Dr. Ba Maw left his family a legacy of memories, most of them replete with morals and instruction. The last memory he spoke of was about a small Burmese village that he discovered on the Burma-Siam border at the end of World War II. Here was a veritable Shangri-La! For the older generation lived life guided by the simple philosophy of need, not want: A small, clean house with a small, neat garden; a small, nearby pagoda; a small school; a clinic; nourishing food in sufficiency; decent clothing; quietude of heart to see only the good in people, even in enemies; and finally, a life of good health, peace and harmony to the end of their days. This to them spelled “Happiness,” and which they had in abundance.
Dr. Ba Maw did not condone cruelty, injustice, unfairness, irresponsibility, bribery, or any kind of corruption. He always said that if one wanted rights, one must show responsibility. He was a man who wanted to do so much for his country, but with all that there was to do, time would never be enough. He hoped his children would continue his altruism, and instilled in them those values that he held most dear. Again and again, impressing on them the principle of a good education as the foundation-stone for a better life, he encouraged them to follow the tenets of Buddha: Metta, Karuna, and Mudita: loving kindness, compassion and sympathetic joy to be shown to, and shared, not only with relatives, but also with poor, but bright and promising children.

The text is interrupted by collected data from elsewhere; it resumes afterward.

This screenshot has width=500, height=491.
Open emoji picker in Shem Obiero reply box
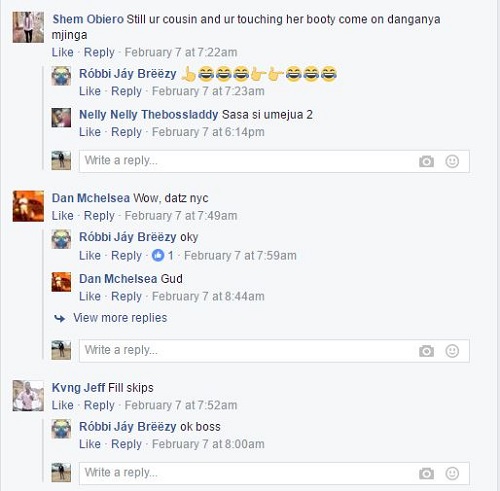(x=452, y=162)
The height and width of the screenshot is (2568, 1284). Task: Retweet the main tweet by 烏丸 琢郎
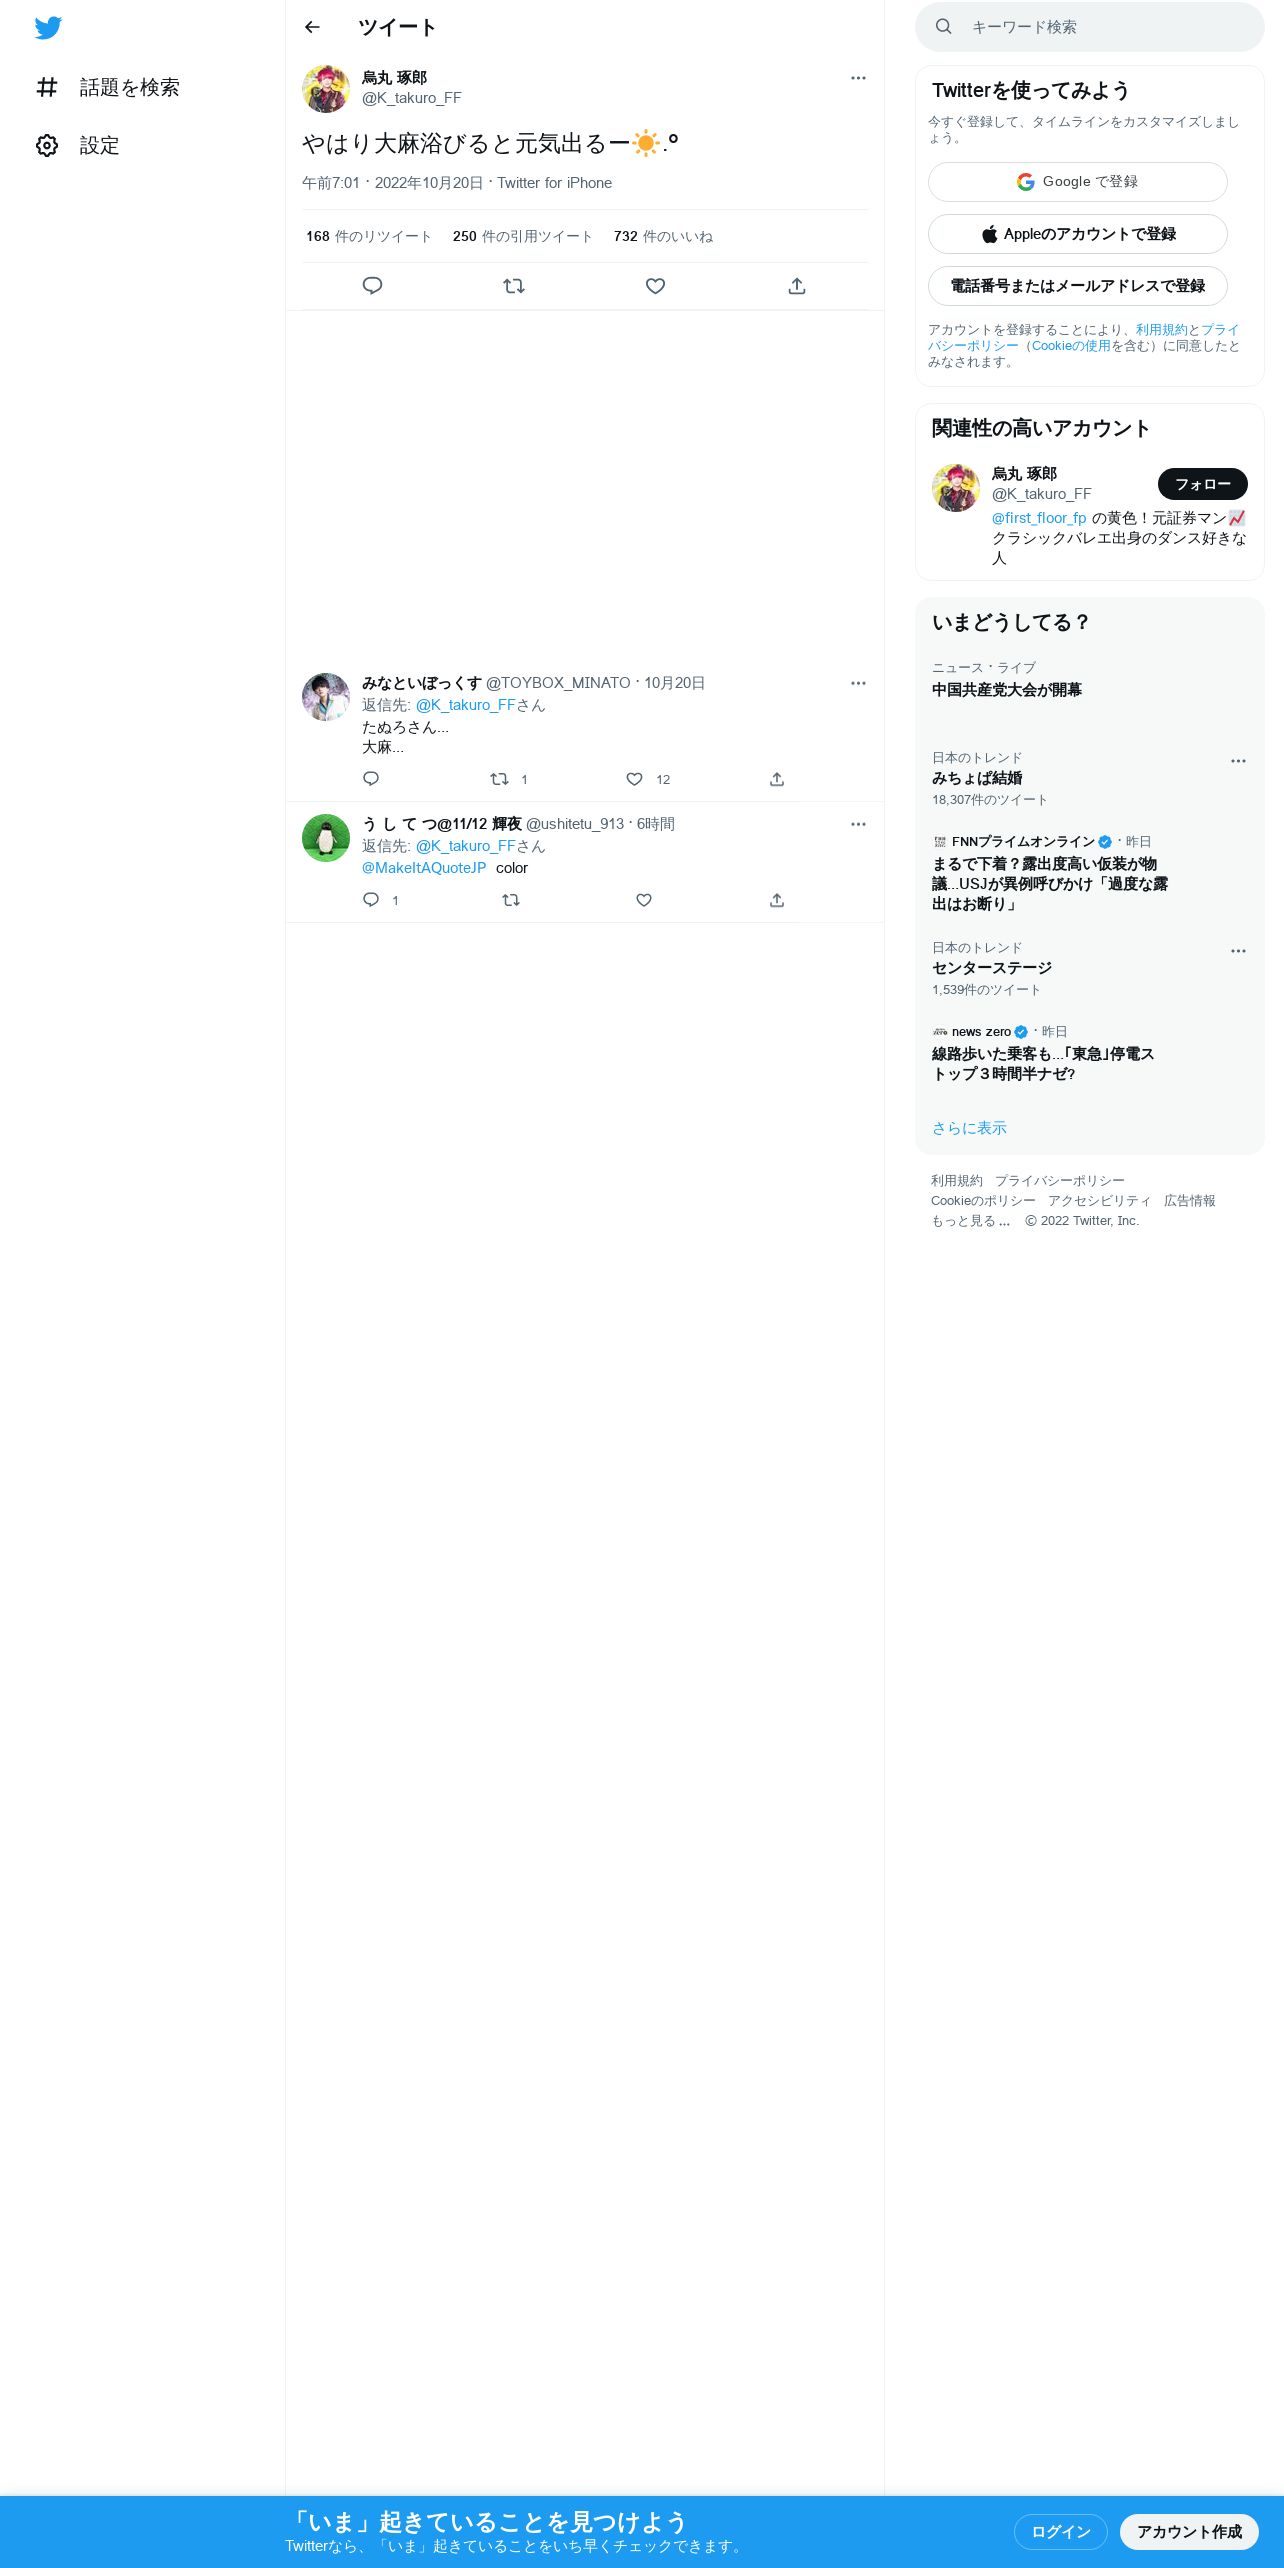click(x=514, y=286)
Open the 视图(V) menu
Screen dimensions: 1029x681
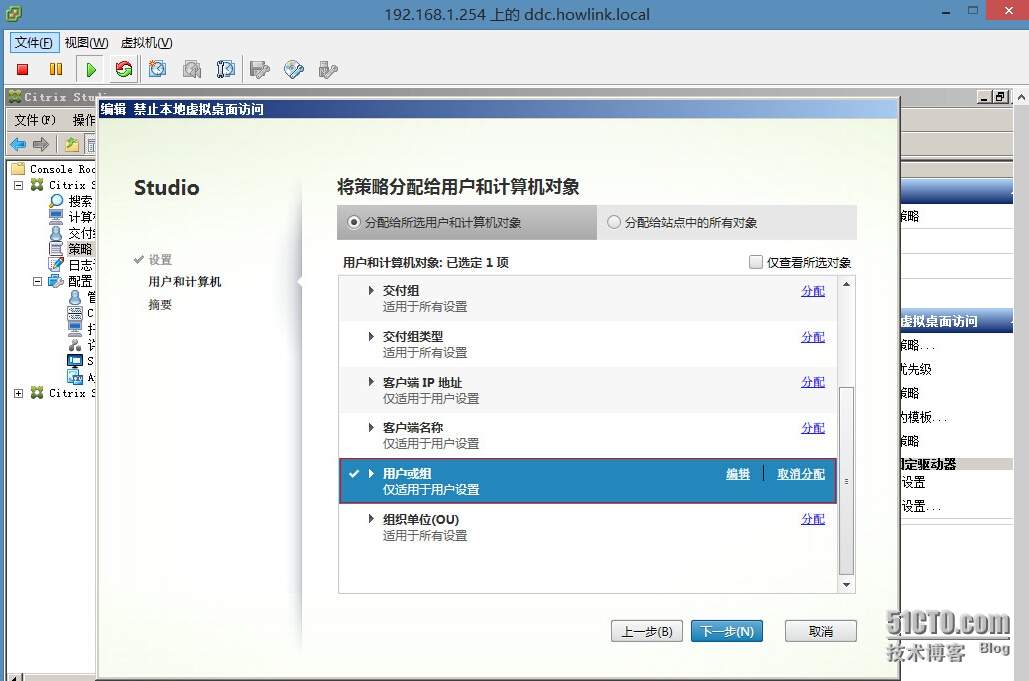point(85,42)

Because Dr. Ba Maw was a towering figure in the Burmese political arena, and because of his brilliance and compassion, he was regarded with awe. Even his adversaries respected, and perhaps even admired, his political savvy and accomplishments. E. M. Law-Yone wrote, “Upon Dr. Ba Maw’s death, the nation mourned him. Despite the ban on public gatherings, one thousand of the elite of Burma came to pay their respects….”
Today, as conscientiousness and hard work have brought stability and security into the lives of the present, three-generational Maw family, they ardently seek to bring their forebear’s noble aspirations to fruition. Towards this end, they have established a library and a foundation in his name.